Contudo, especialistas portugueses ouvidos pelo Expresso defendem que este tipo de produtos não são inócuos, nem se podem antever os seus efeitos a longo prazo. “Uma vez que há uma grande incerteza em relação aos efeitos a longo prazo do cigarro eletrónico e do tabaco aquecido, a legislação deve ser absolutamente restritiva e semelhante à do cigarro tradicional”, declara o médico Ricardo Fontes Carvalho, da Sociedade Portuguesa de Cardiologia (SPC). O tabaco é diretamente responsável por 30% de todas as mortes por doença cardiovascular, sendo o fator de risco que, isoladamente, mais contribui para a mortalidade cardiovascular. Só em 2016, mais de 11.800 pessoas morreram em Portugal por doenças relacionadas com o tabaco. Embora existam alguns estudos a sugerir que o tabaco aquecido e os cigarros eletrónicos são potencialmente menos nocivos, os resultados disponíveis relativos ao sistema respiratório referem-se também apenas ao curto prazo. “As evidências sobre os malefícios do tabaco demoram décadas a ser demonstradas, porque muitos deles se instalam de forma lenta. Sabemos de alguns aspetos, como o alívio imediato da tosse ou a redução do cansaço, mas desconhecemos ainda se continua o risco da doença cardiovascular, doença pulmonar obstrutiva crónica [DPOC], e menos ainda se reduz ou não o risco de cancro”, alerta Paula Rosa, médica pneumologista e representante da comissão de trabalho da Sociedade Portuguesa de Pneumologia.

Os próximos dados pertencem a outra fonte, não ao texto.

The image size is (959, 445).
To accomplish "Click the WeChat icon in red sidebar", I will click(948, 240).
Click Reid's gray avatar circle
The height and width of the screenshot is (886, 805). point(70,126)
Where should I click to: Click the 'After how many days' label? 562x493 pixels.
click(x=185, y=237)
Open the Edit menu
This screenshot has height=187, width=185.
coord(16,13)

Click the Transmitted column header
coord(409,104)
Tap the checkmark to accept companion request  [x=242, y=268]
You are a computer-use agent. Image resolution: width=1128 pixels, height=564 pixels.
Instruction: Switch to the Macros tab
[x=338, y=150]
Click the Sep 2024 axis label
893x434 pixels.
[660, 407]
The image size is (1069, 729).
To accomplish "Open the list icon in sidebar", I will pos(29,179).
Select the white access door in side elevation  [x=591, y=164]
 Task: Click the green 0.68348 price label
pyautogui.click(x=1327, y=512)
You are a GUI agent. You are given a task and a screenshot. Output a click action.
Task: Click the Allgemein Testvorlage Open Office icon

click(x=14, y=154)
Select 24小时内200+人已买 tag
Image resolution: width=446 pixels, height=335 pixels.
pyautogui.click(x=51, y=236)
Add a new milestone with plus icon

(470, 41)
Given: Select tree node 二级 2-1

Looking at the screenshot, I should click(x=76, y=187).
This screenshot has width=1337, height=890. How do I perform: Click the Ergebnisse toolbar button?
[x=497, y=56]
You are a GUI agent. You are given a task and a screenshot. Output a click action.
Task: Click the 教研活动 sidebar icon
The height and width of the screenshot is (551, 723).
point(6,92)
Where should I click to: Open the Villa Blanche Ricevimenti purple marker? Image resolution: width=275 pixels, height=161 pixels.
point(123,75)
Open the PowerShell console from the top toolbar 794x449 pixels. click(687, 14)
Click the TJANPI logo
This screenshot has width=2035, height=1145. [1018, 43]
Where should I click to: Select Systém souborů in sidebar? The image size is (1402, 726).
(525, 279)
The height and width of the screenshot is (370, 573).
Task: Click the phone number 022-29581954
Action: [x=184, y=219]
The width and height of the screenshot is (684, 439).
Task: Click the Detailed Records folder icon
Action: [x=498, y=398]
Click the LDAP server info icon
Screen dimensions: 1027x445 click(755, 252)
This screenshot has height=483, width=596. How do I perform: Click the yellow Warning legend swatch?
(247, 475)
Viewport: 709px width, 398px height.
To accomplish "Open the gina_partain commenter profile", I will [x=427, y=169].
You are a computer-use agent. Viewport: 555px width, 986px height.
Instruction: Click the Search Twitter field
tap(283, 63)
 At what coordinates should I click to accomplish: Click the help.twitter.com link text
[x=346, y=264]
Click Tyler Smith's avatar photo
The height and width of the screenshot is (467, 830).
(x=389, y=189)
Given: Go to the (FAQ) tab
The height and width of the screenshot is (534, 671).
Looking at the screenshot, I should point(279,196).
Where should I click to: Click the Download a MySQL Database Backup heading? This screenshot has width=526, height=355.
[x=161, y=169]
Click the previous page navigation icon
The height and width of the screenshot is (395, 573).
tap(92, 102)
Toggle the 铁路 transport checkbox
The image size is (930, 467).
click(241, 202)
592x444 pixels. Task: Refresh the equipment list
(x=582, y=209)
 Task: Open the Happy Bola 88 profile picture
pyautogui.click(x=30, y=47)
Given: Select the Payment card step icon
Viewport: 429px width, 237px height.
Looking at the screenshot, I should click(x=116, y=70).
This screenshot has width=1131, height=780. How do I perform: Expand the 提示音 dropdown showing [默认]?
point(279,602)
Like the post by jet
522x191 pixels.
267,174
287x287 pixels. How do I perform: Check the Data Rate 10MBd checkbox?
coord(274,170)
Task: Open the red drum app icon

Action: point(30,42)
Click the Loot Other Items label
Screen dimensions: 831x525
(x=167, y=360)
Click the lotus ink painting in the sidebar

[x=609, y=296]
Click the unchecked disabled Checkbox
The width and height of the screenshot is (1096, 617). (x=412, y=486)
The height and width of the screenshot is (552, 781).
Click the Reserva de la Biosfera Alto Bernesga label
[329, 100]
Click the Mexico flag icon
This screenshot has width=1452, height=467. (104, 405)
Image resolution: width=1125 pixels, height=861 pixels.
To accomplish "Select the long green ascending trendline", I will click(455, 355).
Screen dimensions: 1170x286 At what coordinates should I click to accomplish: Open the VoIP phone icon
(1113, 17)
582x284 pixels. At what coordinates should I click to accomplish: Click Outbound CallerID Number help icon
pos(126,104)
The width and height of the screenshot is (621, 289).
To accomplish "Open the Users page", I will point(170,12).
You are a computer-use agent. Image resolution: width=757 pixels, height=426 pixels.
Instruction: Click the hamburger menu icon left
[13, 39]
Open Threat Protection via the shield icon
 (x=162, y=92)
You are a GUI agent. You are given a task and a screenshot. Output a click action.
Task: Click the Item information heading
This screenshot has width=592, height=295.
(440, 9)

O ceticismo relativo à indústria surge após terem sido ignorados durante décadas os efeitos nocivos dos cigarros. Se por um lado as tabaqueiras tentam adaptar-se às novas tendências, por outro os médicos e reguladores alertam para as estratégias de lobbying e para os interesses económicos associados ao sector. “À luz da evidência científica atual, o que vários estudos demonstram é que a mediação dos derivados de aerossol e/ou dos metabolitos dos cigarros eletrónicos e do tabaco aquecido encontrou substâncias tóxicas, irritantes e/ou cancerígenas”, afirma a médica pneumologista Sofia Ravara, coordenadora da Unidade de Cessação Tabágica do Hospital Universitário da Covilhã e membro da Federação Portuguesa do Pulmão. Segundo esta especialista, as tentativas anteriores do sector para desenvolver produtos potencialmente menos tóxicos não só falharam como aumentaram a sua toxicidade. Questionada sobre a estratégia de redução de risco em controlo de tabaco, Sofia Ravara explica que terá “consequências muito diferentes em países pioneiros” como os EUA e o Reino Unido, que têm reduzido a prevalência de tabagismo ao longo do tempo de uma forma consistente — em cerca de 50% —, “do que em Portugal, que nunca seguiu uma política abrangente e eficaz em termos de controlo de tabaco, e como tal nem o consumo de tabaco nem a exposição ao fumo de tabaco na população estão controlados”.
PMI quer futuro sem fumo
No Cubo, o centro de inovação da Philip Morris International (PMI) em Neuchâtel (Suíça), trabalham mais de 400 especialistas que desenvolvem novos produtos com vista a um futuro sem fumo. Ignacio Gonzalez Suarez, cientista e gestor do Programa de Verificação Externa da PMI, admite que existem dúvidas sobre os estudos realizados pela empresa, mas garante: “Nós não estamos aqui a falsificar dados. E a prova disso é que estamos abertos à verificação externa.” No futuro, a PMI diz que quer continuar a desenvolver produtos de risco reduzido e conseguir que 40 milhões de fumadores adotem melhores alternativas até daqui a sete anos. Desde 2008, a PMI já investiu mais de 3 mil milhões de euros em investigação e desenvolvimento de produto.